The precarious relationship between (two-dimensional) painting and (three-dimensional) reality has been considered a contradiction in terms since no later than the end of the 1950s. In reference to the friction between Art Informel (the European counterpart to Abstract Expressionism in North America) and Pop art, Laszlo Glozer summed up the problem in 1981 in his Westkunst catalogue with the words: ‘Exit from the picture, return of the outside world’. As the Dadaists had to some extent already attempted to do, artists at this time were vehemently challenging the dichotomy between the concepts of ‘abstract’ and ‘figurative’ in particular, but also of pictures and objects.
II.
It is thus no accident that Stefanie von Schroeter references Art Informel in her works and frequently juxtaposes it with stylistic elements from comics and Pop art. Imbuing her pictorial works with reality in this way is a primary concern of the Berlin-based artist.
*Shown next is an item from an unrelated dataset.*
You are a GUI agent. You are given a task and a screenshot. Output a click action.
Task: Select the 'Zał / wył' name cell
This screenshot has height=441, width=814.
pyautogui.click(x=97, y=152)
Yet the combination of these two aesthetic styles, which once seemed irreconcilable, is just the first step in the artist’s process to achieve this end; the second entails the integration of three-dimensional compositions in her ‘paintings’. As such, von Schroeter does not withdraw from the pictorial medium but goes instead in the opposite direction, attempting as it were to retreat into the picture.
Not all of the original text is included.